Advice on using steaming api vs firehose on a buisness application


I would like some advice on my scenario. My questions may be quite specific and I would be grateful for some suggestions.

The scenario: we are experimenting an idea of online policing for some government bodies, and this requires monitoring twitter stream in real-time. However, this will be limited by some keywords (hence ‘filters’ if the streaming api is used). It is very hard to estimate the percentage of the filtered content in the complete twitter stream. Therefore, we are not sure whether we should use the free streaming API, or paid service from Gnip and even some 3rd party data providers (see below).

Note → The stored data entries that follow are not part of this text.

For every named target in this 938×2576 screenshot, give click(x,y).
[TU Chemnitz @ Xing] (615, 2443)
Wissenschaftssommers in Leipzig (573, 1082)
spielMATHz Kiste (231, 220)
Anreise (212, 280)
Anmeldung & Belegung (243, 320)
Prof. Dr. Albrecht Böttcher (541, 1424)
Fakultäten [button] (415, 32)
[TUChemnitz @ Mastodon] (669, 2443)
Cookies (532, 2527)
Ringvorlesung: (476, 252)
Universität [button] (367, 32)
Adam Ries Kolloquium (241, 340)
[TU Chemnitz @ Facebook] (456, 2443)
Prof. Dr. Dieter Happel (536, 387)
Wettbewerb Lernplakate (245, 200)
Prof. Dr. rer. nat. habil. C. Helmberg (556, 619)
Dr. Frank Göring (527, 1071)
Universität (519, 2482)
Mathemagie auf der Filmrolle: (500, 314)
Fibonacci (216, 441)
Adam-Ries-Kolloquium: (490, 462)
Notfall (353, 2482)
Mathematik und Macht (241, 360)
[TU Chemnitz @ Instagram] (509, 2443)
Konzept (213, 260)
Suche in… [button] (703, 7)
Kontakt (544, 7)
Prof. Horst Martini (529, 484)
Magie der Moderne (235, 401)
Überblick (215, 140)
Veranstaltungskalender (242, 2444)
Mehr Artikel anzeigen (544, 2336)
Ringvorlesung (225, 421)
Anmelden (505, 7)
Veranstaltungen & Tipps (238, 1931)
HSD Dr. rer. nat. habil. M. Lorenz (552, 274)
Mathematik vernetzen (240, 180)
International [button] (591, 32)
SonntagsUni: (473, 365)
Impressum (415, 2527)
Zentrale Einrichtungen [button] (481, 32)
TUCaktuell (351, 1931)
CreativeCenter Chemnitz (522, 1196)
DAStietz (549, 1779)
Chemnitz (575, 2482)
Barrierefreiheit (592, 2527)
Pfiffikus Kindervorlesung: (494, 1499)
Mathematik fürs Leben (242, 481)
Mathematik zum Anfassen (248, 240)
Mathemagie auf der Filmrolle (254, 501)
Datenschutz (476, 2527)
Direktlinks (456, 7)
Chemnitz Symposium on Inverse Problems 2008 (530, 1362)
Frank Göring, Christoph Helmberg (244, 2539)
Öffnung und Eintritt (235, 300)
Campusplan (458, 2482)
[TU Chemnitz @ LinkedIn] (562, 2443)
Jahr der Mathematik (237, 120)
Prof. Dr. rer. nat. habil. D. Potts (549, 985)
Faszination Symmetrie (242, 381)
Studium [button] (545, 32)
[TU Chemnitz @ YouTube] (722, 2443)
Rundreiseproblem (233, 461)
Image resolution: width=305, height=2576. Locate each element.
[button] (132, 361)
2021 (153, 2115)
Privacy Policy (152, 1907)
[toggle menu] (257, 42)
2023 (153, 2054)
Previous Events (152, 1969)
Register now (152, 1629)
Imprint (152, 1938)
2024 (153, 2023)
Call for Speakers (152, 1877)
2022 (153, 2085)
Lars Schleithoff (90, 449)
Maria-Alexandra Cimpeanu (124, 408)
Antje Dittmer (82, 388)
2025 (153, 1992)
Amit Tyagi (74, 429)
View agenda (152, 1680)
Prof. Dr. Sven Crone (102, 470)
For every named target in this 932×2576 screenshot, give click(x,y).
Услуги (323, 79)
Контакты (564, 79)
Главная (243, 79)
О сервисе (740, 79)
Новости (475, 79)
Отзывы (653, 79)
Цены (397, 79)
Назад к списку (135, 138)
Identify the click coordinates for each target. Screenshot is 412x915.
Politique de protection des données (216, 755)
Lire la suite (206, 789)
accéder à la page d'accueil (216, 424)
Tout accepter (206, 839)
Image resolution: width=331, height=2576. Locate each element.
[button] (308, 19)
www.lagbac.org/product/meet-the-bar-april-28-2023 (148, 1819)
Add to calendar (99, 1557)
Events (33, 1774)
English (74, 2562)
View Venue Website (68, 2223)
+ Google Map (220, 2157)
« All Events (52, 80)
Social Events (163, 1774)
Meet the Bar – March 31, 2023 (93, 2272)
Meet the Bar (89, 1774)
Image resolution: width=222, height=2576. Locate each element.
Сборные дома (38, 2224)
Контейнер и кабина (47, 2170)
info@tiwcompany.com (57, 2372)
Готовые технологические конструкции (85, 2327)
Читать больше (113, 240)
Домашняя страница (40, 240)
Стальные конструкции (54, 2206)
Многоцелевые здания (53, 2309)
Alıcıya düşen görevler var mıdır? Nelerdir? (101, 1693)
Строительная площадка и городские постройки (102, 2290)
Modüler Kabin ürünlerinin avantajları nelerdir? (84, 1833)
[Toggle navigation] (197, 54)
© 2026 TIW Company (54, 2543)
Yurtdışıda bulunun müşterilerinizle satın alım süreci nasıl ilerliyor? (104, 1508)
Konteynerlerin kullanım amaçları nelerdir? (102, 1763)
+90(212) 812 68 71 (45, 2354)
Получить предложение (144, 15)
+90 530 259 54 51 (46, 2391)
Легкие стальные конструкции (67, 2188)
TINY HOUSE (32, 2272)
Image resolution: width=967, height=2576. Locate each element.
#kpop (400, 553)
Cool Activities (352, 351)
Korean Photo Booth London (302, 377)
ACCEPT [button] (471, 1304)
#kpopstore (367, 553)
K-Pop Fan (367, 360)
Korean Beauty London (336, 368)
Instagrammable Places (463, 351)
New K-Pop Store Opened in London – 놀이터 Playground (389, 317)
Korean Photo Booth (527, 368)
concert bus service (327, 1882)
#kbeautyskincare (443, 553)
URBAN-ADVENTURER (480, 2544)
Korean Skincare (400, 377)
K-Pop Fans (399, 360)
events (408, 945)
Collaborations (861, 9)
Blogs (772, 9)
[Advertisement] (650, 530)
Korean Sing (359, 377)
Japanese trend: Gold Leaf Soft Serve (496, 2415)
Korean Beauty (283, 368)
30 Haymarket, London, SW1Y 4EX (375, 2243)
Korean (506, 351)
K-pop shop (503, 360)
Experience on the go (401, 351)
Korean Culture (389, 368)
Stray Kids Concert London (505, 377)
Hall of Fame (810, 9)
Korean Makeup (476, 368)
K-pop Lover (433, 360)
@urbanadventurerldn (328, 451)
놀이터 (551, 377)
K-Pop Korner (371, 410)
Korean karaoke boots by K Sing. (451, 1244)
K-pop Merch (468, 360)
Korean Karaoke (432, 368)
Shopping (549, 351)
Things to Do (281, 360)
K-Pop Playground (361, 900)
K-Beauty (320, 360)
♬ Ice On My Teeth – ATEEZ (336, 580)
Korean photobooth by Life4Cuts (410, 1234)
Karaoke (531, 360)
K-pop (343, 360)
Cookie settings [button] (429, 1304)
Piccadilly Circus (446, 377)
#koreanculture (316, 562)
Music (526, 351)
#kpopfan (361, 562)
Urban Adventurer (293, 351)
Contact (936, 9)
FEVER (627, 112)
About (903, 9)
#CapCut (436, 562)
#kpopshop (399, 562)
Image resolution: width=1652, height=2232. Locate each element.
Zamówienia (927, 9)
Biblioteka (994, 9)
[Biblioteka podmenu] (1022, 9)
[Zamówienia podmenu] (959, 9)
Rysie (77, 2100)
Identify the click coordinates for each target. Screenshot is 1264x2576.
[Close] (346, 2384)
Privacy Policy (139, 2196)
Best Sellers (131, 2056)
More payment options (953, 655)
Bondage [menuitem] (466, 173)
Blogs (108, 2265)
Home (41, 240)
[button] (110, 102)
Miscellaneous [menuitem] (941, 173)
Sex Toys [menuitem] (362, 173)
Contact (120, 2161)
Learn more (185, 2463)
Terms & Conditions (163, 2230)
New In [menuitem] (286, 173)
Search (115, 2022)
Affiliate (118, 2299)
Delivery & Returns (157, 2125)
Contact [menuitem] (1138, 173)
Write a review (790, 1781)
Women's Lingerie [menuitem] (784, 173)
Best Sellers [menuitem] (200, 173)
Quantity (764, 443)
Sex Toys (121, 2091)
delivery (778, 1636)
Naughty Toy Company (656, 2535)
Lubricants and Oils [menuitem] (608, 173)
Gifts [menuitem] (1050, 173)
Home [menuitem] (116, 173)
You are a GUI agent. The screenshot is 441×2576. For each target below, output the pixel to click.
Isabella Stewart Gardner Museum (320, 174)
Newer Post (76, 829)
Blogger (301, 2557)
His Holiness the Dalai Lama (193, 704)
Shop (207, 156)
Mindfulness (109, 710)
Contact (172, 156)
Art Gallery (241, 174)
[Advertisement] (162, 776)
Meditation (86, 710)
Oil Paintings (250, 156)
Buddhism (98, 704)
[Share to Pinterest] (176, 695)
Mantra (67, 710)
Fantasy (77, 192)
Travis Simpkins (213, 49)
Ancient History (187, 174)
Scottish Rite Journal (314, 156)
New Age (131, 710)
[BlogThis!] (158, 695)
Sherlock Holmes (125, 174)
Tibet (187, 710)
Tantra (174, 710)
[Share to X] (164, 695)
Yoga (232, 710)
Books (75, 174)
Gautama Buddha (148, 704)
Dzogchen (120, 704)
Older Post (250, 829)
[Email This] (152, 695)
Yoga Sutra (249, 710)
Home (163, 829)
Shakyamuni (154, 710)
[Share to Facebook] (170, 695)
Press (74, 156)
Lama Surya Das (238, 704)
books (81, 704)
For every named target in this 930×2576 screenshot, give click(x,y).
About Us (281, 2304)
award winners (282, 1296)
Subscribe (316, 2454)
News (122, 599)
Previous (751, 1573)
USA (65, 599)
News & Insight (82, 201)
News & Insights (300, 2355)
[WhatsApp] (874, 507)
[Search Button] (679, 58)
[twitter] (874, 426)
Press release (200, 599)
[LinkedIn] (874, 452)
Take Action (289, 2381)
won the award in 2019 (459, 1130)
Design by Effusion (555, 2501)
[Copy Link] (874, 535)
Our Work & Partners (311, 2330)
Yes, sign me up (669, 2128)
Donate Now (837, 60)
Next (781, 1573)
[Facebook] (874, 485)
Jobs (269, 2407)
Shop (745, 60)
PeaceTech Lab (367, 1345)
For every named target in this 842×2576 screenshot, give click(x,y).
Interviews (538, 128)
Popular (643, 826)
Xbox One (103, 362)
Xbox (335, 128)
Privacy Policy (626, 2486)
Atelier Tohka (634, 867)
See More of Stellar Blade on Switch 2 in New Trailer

Potential solutions we have considered:

  • streaming API: this is free and in theory tops 1% of the entire twitter stream. However, I understand that if filter is used, it may well be the case that we will capture all conversations just under the 1% threshold, as per this post. But we cannot estimate whether this is always the case. Plus that in this scenario, the client will want to ensure almost full coverage, and that the amount of filtered data will fluctuate, particularly during some events, which makes the estimation even harder.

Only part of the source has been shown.